**TASK DETAILS**
In the data, find each line where the word "computer" appears and list that line.

Stored entries
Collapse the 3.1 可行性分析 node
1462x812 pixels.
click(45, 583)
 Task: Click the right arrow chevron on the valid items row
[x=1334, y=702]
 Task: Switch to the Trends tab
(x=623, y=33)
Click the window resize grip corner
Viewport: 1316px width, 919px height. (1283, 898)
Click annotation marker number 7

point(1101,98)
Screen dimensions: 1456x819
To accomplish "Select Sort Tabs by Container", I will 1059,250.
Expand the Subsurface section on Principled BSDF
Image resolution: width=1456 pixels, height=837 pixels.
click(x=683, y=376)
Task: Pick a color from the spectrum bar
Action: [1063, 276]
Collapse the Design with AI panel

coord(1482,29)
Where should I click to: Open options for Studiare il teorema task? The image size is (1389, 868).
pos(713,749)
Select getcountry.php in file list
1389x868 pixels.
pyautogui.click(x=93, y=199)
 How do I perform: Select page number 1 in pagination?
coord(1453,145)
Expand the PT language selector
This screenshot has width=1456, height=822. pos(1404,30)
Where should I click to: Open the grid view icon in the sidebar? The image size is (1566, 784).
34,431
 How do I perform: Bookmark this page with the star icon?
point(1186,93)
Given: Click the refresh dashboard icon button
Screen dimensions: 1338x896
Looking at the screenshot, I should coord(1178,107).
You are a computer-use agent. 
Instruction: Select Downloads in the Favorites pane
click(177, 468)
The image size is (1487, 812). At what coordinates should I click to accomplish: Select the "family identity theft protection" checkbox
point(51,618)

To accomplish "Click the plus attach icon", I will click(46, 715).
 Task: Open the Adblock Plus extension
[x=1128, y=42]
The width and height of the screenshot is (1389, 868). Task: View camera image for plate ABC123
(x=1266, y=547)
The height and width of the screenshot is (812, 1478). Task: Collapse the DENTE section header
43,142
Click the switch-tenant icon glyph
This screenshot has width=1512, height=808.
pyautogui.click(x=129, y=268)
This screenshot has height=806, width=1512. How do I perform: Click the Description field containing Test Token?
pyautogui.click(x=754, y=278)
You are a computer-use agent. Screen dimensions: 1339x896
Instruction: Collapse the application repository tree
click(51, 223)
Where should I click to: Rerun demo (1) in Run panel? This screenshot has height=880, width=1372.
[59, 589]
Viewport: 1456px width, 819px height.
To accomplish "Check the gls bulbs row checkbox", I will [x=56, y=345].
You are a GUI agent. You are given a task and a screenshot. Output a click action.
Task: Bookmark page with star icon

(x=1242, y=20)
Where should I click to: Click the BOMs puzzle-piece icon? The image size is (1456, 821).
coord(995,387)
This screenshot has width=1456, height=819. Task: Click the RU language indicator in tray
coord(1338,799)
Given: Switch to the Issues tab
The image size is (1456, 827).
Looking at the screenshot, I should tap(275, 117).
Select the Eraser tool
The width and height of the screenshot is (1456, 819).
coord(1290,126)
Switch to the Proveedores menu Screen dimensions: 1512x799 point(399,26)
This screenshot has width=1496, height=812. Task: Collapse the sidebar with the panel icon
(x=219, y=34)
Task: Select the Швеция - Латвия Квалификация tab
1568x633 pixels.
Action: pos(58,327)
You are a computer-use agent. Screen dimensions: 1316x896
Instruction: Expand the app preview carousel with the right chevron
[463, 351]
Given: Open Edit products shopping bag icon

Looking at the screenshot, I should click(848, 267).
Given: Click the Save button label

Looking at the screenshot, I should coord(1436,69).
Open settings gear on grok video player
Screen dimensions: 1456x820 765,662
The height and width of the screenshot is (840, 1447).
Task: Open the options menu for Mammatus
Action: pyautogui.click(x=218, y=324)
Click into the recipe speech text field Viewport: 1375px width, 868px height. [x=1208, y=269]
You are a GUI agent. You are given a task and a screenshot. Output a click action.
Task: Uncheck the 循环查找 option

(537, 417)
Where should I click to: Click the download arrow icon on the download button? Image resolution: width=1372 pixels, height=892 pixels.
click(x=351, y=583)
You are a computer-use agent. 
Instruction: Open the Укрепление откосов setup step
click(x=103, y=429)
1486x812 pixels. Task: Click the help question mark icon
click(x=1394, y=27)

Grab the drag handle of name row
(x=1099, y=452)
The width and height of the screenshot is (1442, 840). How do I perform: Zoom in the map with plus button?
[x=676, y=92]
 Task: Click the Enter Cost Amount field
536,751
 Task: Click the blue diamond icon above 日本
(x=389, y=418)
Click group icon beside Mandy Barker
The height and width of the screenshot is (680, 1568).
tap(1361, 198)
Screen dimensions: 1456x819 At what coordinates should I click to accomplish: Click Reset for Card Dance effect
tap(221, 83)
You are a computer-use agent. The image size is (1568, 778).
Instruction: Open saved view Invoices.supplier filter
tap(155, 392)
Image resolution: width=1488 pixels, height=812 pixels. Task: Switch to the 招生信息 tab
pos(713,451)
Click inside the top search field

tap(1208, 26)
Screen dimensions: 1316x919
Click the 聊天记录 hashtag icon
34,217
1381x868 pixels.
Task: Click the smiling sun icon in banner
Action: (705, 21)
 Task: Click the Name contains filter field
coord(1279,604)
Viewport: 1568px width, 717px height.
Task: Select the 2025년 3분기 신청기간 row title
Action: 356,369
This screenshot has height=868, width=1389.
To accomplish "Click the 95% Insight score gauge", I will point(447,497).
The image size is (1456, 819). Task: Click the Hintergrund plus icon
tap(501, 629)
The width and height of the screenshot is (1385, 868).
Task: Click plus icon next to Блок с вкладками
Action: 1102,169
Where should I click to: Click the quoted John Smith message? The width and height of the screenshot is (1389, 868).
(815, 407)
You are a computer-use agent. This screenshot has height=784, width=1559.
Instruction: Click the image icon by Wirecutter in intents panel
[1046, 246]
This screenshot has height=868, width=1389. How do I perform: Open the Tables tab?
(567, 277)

**EXERCISE RESPONSE**
You are a computer-use agent. 
You are a computer-use agent. Screen dimensions: 1339x896
You are a computer-use agent. Screen dimensions: 1316x896
You are a computer-use agent. 
You are a computer-use agent. The image size is (1568, 778).
You are a computer-use agent. This screenshot has height=784, width=1559.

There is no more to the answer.